Obsession, thy name is procrastinating writer
I've been blathering on about my tomatoes over at my personal blog but I had to share a photo of the four (even though you can only see 1.5) tomatoes that popped out on one of the deck plants. Apparently all it takes is even the hint of a blossom to turn me into a total back-to-nature girl. I am completely obsessed with my plants. You'd think they were made of cashmere or something, the way I fawn all over them. I mean, I dash outside first thing in the morning in PJs and clogs to see their dewy faces. I tuck them in at night. I'd sing them lullabys if I had even the slightest musical ability but they have enough obstacles what with the rabbits and deer and squirrels who frequent our back yard.
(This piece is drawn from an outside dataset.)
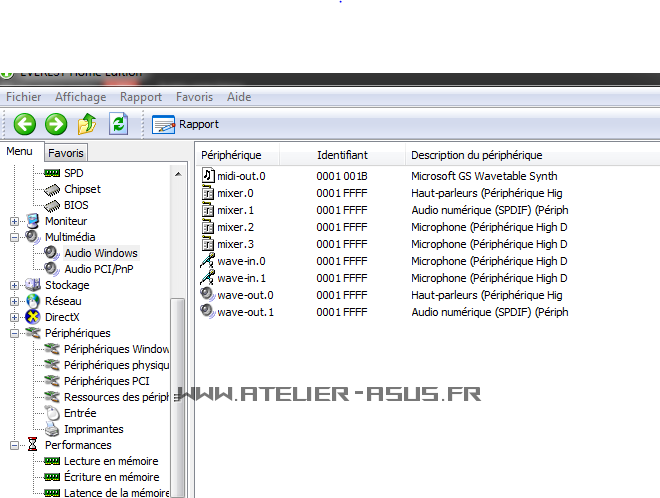Open the Affichage menu

80,97

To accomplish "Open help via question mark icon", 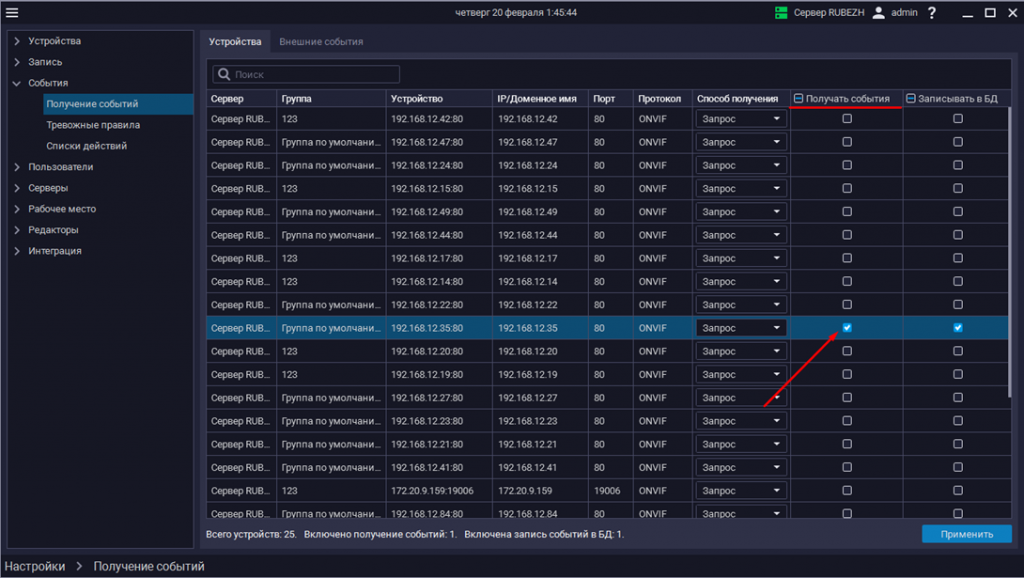I will tap(932, 13).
Of course I'll probably be singing (shrieking) a different tune the first time I find a bug. I am not a fan of bugs. My brain shuts down at the sight of anything with a stinger. I've often said I'd probably drive off a bridge if a bee ever got into the car with me. Something primitive takes over and drives rational thought from my brain and turns me into one giant mass of terror.
But then maybe we'll be lucky. Maybe the bugs will cut us some slack. (They'd better since I'm going pesticide-free.)
And yes, we're trying the Topsy Turvy. When it comes to tacky tv pitches, I'm an easy mark. I'll probably end up with Sham Wow and the pasta steamer. (I already have a Vidalia Chopper and love it.)
I have this romantic vision of summer evenings on the deck surrounded by daisies and marigolds, zucchini and eggplant and tomatoes and tarragon and basil and Greek oregano and fragrant basil and cucumbers and a sock that practically knits itself at the speed of light.
Hey, I can dream, can't I?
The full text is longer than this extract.